According to the researchers, the decade from 2000 to 2010 was of particular importance to the study because as the new millennium began, attention increasingly focused on public awareness of mental illness, with mental health professionals, advocacy groups and governmental bodies targeting de-stigmatization of psychiatric disorders.

Vahabzadeh and his colleagues examined hundreds of articles that appeared in five major newspapers during a five-month time period during 2000 and 2010, searching for the terms "schizophrenia" and "schizophrenic."

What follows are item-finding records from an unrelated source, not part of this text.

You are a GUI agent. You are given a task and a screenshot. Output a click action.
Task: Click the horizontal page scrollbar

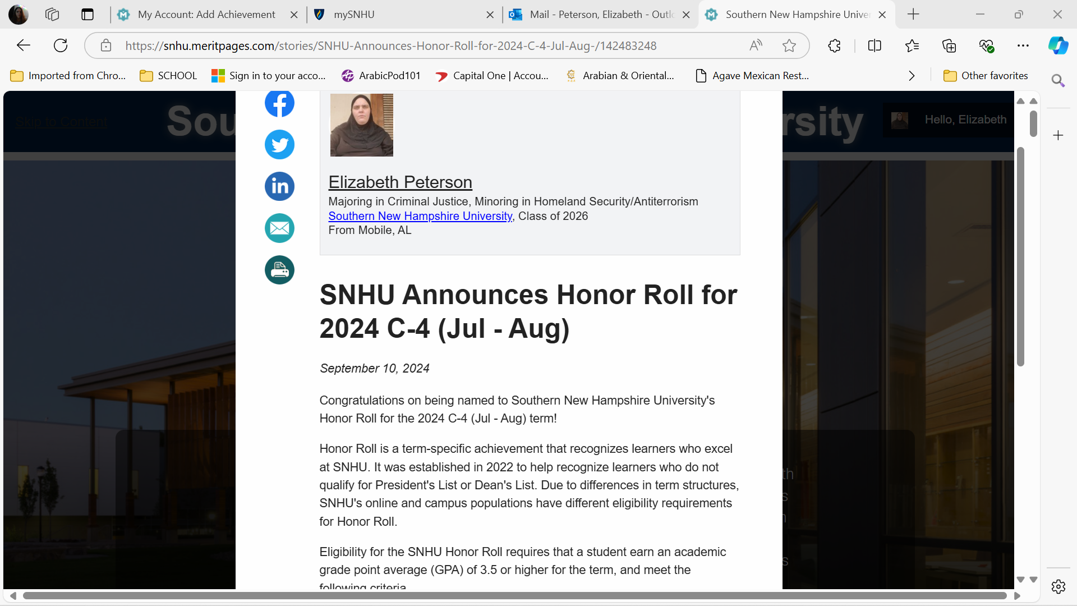click(x=514, y=595)
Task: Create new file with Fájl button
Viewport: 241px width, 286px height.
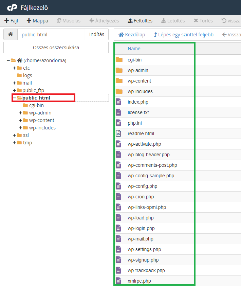Action: (11, 21)
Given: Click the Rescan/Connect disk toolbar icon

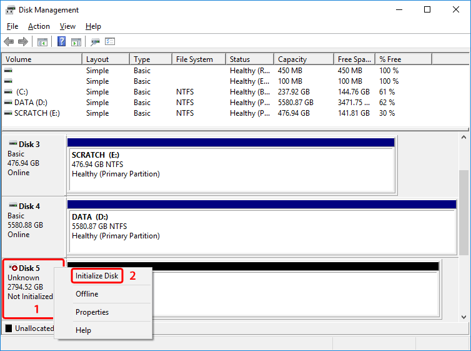Looking at the screenshot, I should (x=96, y=42).

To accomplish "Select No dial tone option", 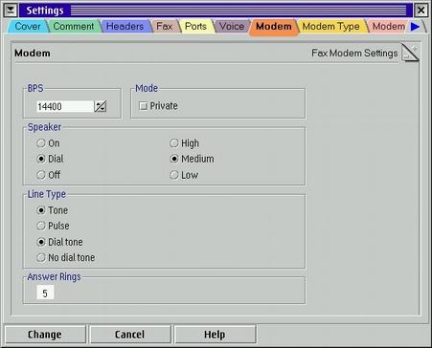I will coord(41,257).

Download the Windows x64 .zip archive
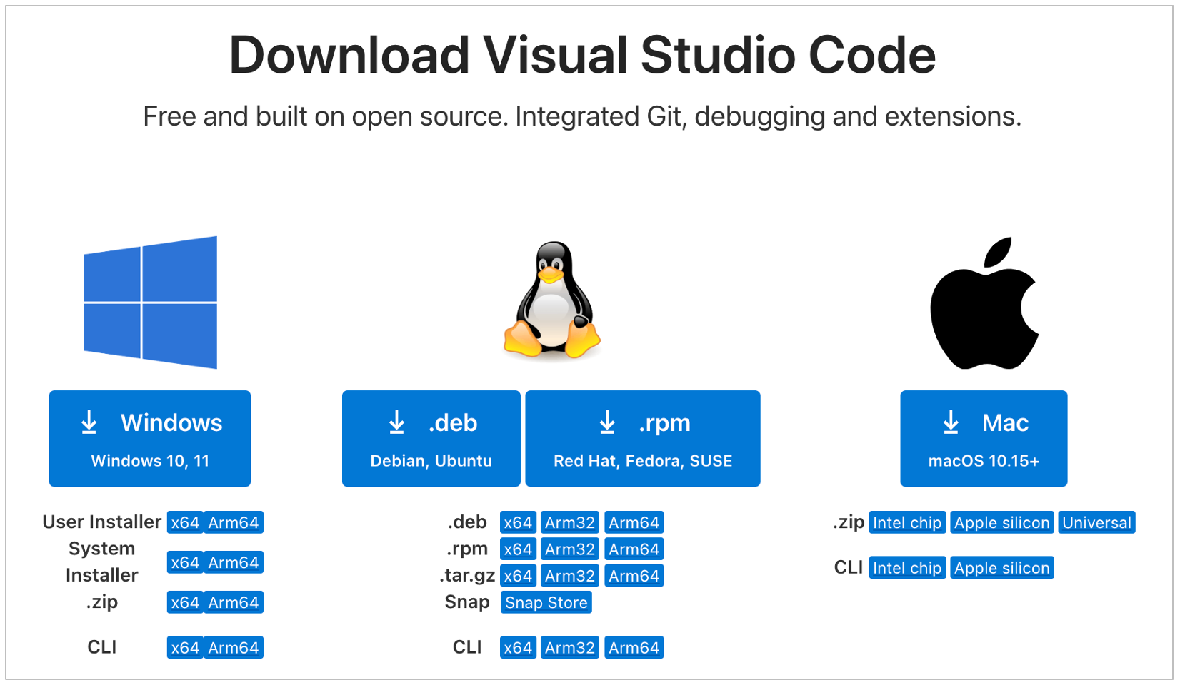pos(185,602)
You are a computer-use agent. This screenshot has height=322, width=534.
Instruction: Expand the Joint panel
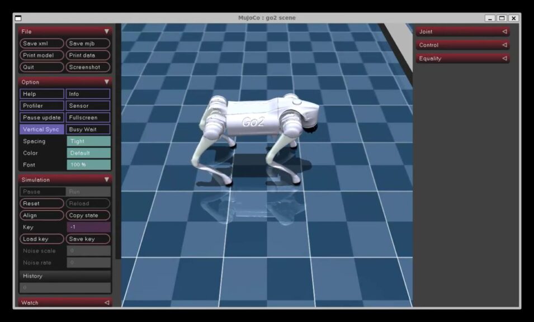(504, 32)
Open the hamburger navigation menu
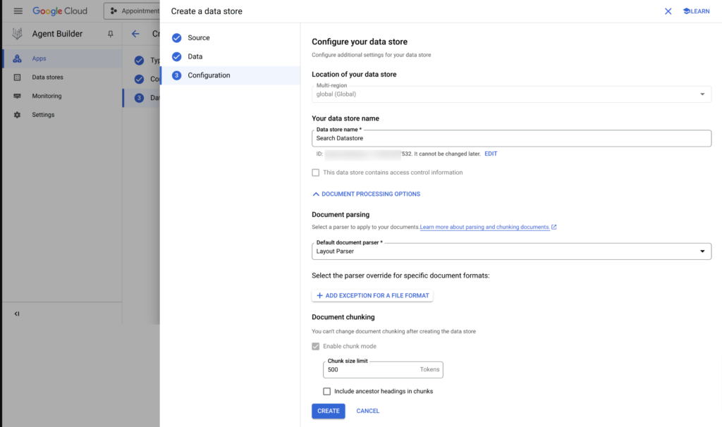 pos(18,11)
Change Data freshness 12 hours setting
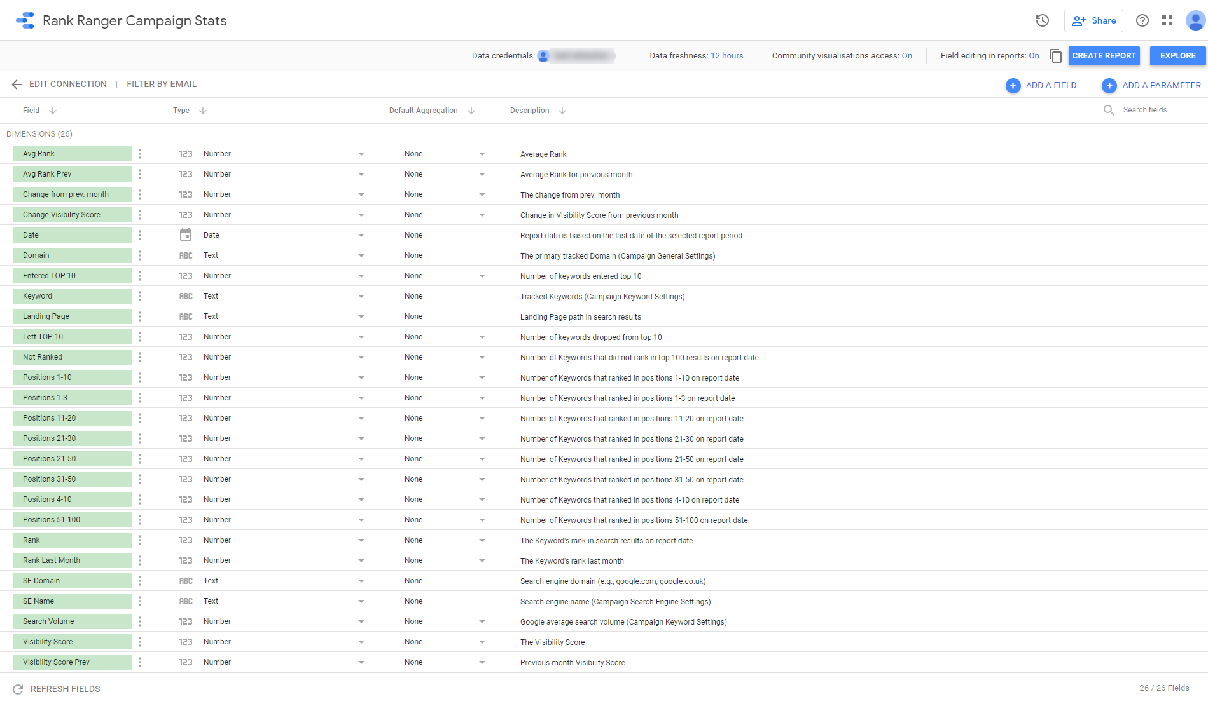The height and width of the screenshot is (706, 1208). pos(726,56)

The researchers found that during that period in 2000, 7,114 articles were published in the five selected newspapers, 247 of which mentioned schizophrenia. During the same period in 2010, 4,397 articles were published, with 151 articles mentioning schizophrenia.

Although a larger percentage of the articles were published in 2000 than in 2010, the percentage of articles mentioning schizophrenia did not differ. Similarly, there was no significant difference in metaphorical usage of the term "schizophrenia" – using the term to describe conflicting decisions or illogical actions.